This is true as far as it goes, but the OP seems to be talking about a mostly rational agent with some buggy preferences. And in particular it knows its preferences are buggy and in exactly what way. As I mentioned elsewhere, I would expect such an agent to self-modify to apply an internal utility tax on trades among the affected assets, or otherwise compensate for the error. Exactly how it would do this, or even whether it's possible in a coherent way, is an interesting problem.
Edit: for reasons given in the comments, I don't think the question of what circular preferences actually do is well defined, so this an answer to a wrong question.
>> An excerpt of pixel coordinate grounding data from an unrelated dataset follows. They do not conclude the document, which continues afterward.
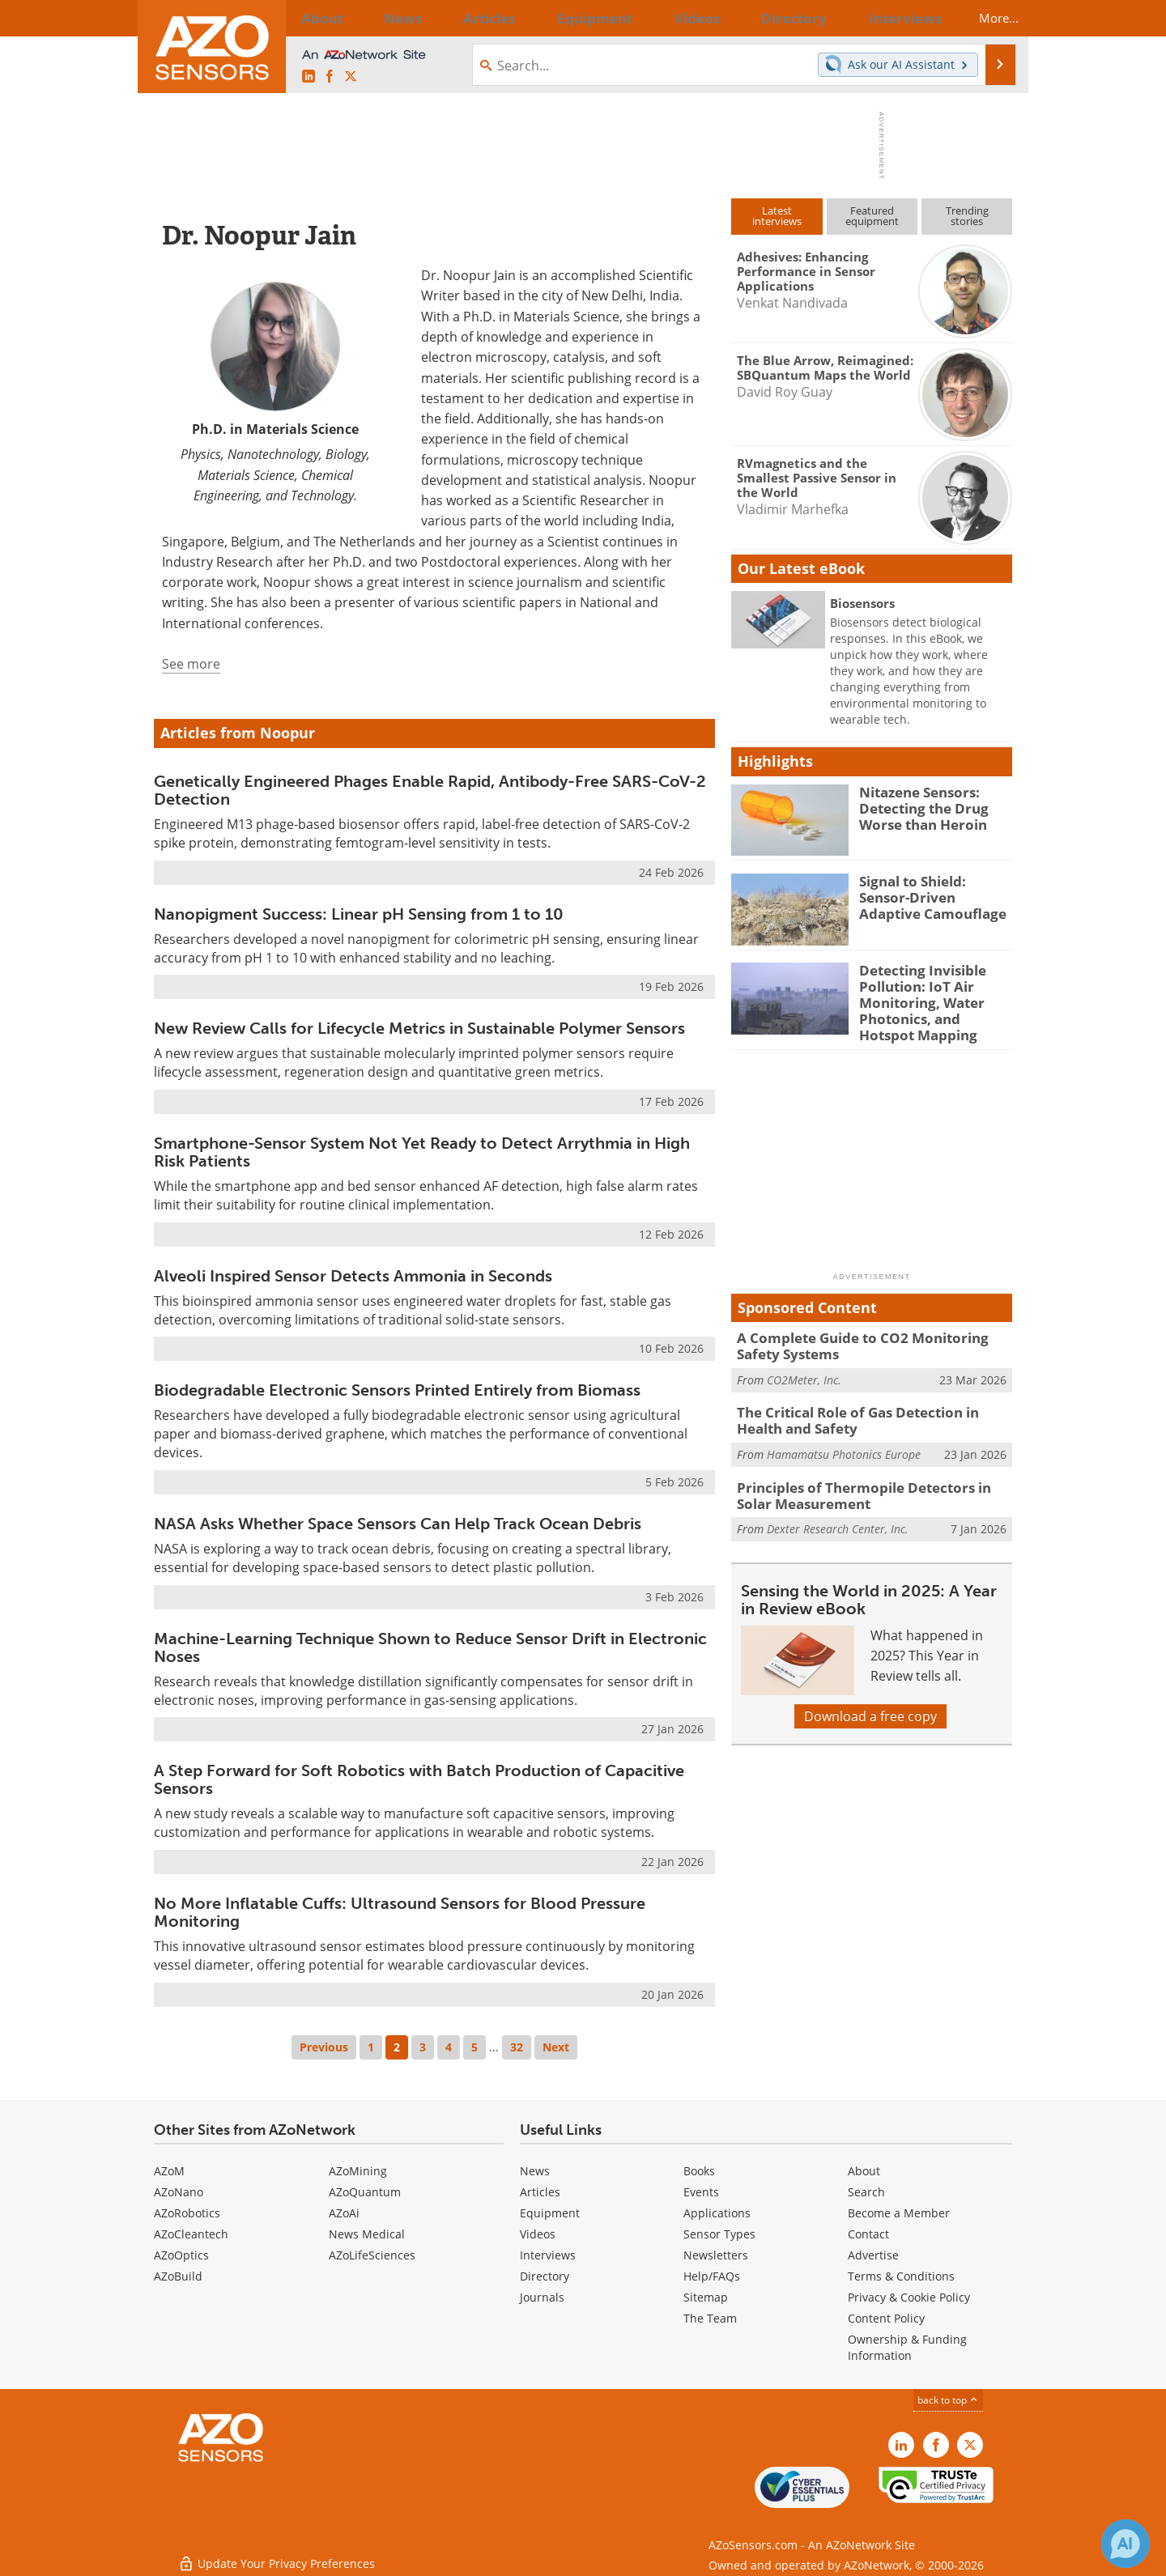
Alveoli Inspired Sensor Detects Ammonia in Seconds (353, 1276)
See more (191, 664)
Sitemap (705, 2297)
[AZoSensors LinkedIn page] (308, 77)
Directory (544, 2276)
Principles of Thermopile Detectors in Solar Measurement (868, 1479)
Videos (537, 2234)
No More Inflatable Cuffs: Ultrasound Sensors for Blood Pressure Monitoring (399, 1912)
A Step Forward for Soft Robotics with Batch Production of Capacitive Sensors (419, 1779)
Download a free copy (870, 1698)
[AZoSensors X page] (350, 77)
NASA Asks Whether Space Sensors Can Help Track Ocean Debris (397, 1523)
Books (699, 2171)
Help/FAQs (711, 2276)
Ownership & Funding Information (907, 2347)
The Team (710, 2318)
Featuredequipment (872, 215)
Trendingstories (967, 215)
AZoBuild (178, 2276)
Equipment (550, 2213)
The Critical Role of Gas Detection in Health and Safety (869, 1407)
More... (985, 18)
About (864, 2171)
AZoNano (178, 2192)
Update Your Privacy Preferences (276, 2555)
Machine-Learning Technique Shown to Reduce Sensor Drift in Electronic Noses (430, 1647)
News (535, 2171)
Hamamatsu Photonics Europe (844, 1439)
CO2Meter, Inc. (804, 1368)
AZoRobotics (187, 2213)
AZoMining (358, 2171)
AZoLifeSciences (372, 2255)
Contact (868, 2234)
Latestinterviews (777, 215)
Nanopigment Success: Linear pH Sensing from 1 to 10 (359, 914)
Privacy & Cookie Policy (909, 2297)
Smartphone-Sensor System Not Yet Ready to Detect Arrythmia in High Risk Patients (422, 1152)
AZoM (169, 2171)
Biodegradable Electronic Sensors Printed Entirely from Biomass (397, 1390)
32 (516, 2047)
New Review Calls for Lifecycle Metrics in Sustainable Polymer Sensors (419, 1028)
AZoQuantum (365, 2192)
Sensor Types (719, 2234)
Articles (540, 2192)
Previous (324, 2047)
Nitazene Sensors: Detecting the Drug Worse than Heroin (917, 806)
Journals (542, 2297)
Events (701, 2192)
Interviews (548, 2255)
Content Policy (886, 2318)
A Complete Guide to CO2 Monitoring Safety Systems (871, 1336)
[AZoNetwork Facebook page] (329, 77)
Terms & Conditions (901, 2276)
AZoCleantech (191, 2234)
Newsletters (715, 2255)
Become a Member (899, 2213)
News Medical (367, 2234)
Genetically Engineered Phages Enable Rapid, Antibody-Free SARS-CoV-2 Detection (430, 790)
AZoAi (344, 2213)
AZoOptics (181, 2255)
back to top (948, 2400)
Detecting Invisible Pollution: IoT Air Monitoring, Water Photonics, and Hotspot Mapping (930, 999)
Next (556, 2047)
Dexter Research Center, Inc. (838, 1511)
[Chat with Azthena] (1125, 2543)
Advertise (873, 2255)
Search (866, 2192)
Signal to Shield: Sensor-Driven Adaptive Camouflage (931, 895)
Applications (717, 2213)
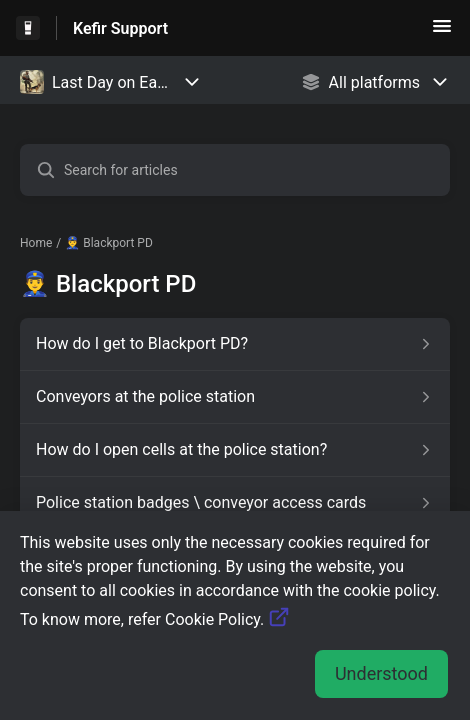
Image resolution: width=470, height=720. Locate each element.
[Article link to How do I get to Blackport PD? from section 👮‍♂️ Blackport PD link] (235, 344)
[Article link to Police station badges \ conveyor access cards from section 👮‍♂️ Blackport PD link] (235, 503)
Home (36, 243)
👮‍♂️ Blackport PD (109, 243)
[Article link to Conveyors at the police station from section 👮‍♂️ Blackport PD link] (235, 397)
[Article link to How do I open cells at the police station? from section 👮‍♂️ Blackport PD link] (235, 450)
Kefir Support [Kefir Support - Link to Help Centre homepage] (120, 28)
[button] (442, 32)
If I like Y more than X, at an exchange rate of 0.9Y for 1X, and I like Z more than Y, at an exchange rate of 0.9Z for 1Y, and I like X more than Z, at an exchange rate of 0.9X for 1Z, you might think that given 1X and the ability to trade X for Y at an exchange rate of 0.95Y for 1X, and Y for Z at an exchange rate of 0.95Z for 1Y, and Z for X at an exchange rate of 0.95X for 1Z, I would trade in a circle until I had nothing left.
But actually, if I knew that I had circular preferences, and I knew that if I had 0.95Y I would trade it for (0.95^2)Z, which I would trade for (0.95^3)X, then actually I'd be trading 1X for (0.95^3)X, which I'm obviously not going to do.
Similarly, if the exchange rates are all 1:1, but each trade costs 1 penny, and I care about 1 penny much much less than any of 1X, 1Y, or 1Z, and I trade my X for Y, I know I'm actually going to end up with X - 3 cents, so I won't make the trade.
Unless I can set a Schelling fence, in which case I will end up trading once.
So if instead of being given X, I have a 1/3 chance of each of X, Y, and Z, I would hope I wouldn't set a Schelling fence, because then my 1/3 chance of each thing becomes a 1/3 chance of each thing minus the trading penalty. So maybe I'd want to be bad at precommitments, or would I precommit not to precommit?